Nebuchadnezzar of Babylon invaded Judah and basically took everything that he found to be valuable to him. It seemed to be a practice to not only take silver and gold, but to also take young men and women who might be useful to the Babylonian Empire. In this raid, Nebuchadnezzar took some young men that were good looking, well-educated, and had the ability to enter into the kings service. Among these young men were Daniel, Hananiah, Mishael, and Azariah. For the next three years they were to learn the literature and language of the Babylonians, so they would be able to be in the kings palace. Daniel had already made up his mind before hand not to eat the wonderful royal delicacies that the king assigned for them to eat. Daniel decided this because eating some of this food would have broke the Mosaic law dealing with unclean foods and the drinking of strong drink. Daniel talked with his overseer to see if he could eat only vegetables and drink water, but the overseer was fearful of losing his head. Then Daniel had to speak to the overseers boss for permission and he agreed for them to try that diet for ten days. At the end of the ten days, these four young men looked healthier than the others, so they were allowed to stay on their vegetable diet. Throughout this God’s hand was on these young men, because “in every matter of wisdom and insight the king asked them, he found them to be ten times better than any of the magicians and astrologers that were in his entire empire.” (Dan 1:20)
The text does not say how many young men were taken, but only four are mentioned that remembered their Jewish heritage and did not conform to their new world around them. It seems that they took a bold stand without the worry of “fitting in” or being popular among their peers. They knew that God would be with them and that He would bless them for their obedience to His Word.

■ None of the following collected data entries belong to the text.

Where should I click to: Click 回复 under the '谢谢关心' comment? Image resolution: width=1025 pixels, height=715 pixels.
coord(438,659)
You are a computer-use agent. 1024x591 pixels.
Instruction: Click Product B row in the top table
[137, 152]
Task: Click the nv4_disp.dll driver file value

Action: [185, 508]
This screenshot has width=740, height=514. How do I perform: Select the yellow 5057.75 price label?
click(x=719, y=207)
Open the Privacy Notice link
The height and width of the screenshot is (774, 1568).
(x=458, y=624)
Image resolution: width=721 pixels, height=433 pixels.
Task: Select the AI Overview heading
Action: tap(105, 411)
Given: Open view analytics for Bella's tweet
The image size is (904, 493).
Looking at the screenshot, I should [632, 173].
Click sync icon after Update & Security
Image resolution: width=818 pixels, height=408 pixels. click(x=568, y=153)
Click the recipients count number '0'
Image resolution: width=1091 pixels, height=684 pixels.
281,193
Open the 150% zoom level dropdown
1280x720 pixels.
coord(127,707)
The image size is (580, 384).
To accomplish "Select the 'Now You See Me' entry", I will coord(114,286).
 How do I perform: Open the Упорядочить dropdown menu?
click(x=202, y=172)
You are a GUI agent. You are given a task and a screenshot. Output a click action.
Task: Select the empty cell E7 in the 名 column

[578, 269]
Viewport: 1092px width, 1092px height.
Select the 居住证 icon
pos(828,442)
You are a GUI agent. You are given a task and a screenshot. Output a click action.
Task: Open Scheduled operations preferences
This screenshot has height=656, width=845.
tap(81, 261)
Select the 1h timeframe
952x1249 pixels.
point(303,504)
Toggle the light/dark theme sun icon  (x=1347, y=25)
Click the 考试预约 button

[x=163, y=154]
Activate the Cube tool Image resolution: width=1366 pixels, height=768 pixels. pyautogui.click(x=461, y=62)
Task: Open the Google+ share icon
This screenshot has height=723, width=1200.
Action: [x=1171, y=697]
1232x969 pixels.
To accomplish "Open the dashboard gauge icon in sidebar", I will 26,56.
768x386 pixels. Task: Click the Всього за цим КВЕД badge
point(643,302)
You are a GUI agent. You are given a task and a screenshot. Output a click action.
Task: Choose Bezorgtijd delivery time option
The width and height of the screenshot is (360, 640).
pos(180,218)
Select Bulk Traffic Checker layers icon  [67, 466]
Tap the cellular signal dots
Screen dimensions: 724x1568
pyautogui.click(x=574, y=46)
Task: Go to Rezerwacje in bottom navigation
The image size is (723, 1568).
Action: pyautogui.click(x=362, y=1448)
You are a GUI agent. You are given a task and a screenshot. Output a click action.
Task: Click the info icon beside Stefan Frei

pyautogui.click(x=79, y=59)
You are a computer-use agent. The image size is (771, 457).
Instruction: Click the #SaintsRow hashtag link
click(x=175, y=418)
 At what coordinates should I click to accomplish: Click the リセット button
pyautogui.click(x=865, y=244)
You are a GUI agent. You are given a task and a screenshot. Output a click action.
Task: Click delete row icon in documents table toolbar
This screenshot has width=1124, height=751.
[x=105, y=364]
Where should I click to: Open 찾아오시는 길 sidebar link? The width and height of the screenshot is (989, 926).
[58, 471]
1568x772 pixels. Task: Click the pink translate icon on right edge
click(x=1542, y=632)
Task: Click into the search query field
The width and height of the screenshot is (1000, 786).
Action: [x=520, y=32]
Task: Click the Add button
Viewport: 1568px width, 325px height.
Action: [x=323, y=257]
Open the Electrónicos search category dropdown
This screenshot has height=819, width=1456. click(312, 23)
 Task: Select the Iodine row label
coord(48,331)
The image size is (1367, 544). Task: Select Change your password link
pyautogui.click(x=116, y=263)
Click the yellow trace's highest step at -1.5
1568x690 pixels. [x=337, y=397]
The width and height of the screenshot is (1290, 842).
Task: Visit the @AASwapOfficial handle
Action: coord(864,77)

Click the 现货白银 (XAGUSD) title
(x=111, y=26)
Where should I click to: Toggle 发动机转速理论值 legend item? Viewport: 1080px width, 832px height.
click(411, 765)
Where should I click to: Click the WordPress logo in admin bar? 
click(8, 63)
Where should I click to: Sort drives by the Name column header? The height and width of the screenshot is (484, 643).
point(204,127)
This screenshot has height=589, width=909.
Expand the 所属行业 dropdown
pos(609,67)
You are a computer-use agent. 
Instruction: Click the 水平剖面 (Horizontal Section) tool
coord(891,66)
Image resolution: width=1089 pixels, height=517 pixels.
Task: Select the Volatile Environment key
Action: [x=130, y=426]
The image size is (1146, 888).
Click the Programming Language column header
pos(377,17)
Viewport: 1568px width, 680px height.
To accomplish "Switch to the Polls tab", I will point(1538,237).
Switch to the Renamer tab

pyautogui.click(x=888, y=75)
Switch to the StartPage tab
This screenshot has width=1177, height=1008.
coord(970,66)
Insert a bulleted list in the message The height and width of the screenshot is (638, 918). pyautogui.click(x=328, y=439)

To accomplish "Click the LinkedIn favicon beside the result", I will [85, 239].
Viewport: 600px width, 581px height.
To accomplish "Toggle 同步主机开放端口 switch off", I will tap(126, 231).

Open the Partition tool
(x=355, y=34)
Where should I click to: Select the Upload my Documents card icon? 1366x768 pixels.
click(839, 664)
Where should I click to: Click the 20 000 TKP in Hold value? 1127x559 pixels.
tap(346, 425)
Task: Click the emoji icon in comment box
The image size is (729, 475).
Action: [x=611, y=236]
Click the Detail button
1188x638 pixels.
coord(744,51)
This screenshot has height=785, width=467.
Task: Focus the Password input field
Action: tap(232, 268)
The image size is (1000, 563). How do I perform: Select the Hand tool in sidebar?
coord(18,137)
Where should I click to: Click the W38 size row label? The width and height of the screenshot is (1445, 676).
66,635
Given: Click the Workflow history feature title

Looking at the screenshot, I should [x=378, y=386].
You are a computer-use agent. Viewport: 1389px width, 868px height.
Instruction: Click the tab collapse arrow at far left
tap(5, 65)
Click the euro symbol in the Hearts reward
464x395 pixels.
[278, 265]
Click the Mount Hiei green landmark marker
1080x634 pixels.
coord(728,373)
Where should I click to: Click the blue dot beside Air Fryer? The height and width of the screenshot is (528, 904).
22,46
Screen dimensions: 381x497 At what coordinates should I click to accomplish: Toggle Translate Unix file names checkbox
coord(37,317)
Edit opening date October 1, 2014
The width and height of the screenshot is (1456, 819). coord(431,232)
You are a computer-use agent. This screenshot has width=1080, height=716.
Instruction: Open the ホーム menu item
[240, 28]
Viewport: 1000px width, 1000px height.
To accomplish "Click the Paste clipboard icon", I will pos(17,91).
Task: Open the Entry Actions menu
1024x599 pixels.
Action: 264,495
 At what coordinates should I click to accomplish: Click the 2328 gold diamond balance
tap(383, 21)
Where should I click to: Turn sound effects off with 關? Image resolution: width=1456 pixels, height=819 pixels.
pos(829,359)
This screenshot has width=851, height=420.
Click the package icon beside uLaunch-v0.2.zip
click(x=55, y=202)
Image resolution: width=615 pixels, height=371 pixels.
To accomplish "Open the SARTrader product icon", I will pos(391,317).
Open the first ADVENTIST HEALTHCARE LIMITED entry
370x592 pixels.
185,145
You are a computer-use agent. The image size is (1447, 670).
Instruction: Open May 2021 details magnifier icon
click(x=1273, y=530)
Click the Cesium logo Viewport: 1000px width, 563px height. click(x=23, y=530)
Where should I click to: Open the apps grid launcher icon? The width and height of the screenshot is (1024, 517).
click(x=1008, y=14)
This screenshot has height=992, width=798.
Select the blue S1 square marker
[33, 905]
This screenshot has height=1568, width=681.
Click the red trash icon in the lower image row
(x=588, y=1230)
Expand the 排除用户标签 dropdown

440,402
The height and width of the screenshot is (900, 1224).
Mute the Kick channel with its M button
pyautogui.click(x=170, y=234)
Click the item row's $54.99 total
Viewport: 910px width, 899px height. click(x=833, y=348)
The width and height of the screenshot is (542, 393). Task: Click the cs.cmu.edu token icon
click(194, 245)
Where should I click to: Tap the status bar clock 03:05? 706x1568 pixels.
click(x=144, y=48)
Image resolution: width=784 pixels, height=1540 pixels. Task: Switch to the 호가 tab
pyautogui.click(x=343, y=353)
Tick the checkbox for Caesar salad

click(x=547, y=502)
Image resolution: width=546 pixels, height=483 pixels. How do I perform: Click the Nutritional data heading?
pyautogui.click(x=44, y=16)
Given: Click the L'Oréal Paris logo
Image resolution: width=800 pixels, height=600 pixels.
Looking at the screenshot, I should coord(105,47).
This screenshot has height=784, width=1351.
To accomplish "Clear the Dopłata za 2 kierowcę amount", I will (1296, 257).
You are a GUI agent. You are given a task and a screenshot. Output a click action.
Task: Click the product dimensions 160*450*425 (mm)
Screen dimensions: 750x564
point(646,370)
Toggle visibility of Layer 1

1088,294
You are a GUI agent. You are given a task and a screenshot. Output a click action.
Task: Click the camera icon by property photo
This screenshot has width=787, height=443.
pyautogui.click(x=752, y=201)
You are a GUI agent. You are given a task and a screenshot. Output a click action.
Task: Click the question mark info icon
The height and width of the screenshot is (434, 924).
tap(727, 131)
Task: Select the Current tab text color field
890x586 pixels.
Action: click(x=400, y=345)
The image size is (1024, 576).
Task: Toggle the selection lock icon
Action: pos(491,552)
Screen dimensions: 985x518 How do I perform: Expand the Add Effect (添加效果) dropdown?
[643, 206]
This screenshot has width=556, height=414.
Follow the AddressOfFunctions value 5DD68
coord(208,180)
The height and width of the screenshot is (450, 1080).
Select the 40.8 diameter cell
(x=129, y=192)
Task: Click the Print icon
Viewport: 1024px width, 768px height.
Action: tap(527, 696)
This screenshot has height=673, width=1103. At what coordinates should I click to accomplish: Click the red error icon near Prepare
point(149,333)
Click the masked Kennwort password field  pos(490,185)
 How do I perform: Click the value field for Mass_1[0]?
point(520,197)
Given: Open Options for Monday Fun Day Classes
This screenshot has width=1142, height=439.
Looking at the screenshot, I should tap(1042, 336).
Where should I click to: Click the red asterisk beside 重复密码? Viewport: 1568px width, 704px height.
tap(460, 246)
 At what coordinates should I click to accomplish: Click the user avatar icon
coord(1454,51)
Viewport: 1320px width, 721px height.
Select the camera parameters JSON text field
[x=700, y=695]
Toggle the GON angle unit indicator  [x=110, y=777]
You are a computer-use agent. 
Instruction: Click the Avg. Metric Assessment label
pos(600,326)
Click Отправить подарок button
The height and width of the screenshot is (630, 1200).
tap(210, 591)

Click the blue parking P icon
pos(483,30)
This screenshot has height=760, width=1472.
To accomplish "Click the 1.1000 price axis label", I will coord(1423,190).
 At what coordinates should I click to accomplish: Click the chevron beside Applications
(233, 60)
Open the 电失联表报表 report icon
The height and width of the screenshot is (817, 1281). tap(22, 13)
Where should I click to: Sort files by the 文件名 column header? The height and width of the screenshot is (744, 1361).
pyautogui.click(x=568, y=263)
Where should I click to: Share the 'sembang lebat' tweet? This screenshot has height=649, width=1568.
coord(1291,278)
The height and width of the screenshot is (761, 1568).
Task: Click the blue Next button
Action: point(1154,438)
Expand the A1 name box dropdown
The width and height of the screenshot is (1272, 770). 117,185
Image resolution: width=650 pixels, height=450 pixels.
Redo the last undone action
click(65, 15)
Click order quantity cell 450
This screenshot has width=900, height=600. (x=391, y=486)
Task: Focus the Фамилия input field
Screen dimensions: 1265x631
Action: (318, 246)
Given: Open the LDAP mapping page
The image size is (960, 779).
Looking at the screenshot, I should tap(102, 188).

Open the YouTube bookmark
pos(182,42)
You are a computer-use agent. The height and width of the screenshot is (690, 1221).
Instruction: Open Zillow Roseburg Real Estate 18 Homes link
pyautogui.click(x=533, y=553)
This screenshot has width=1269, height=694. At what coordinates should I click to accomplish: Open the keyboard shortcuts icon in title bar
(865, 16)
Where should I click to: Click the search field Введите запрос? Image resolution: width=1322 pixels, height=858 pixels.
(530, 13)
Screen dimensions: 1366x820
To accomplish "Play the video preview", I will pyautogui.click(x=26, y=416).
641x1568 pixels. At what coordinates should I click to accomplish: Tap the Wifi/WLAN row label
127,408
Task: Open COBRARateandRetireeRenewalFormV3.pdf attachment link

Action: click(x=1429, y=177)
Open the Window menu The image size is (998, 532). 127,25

If you are a follower of Christ, you must rebel against conformity to this world. Each time we follow the evil ways of this world, we are like silly putty being molded into something other than Christ likeness. I see Daniel here as a bright light shining during a dark time in Judah’s history. He refused to be conformed to the world around him. Be a Daniel, rebel against conformity to this world.
And do not be conformed to this world, but be transformed by the renewing of your mind, so that you may prove what the will of God is, that which is good and acceptable and perfect. (Romans 12:2 NASB)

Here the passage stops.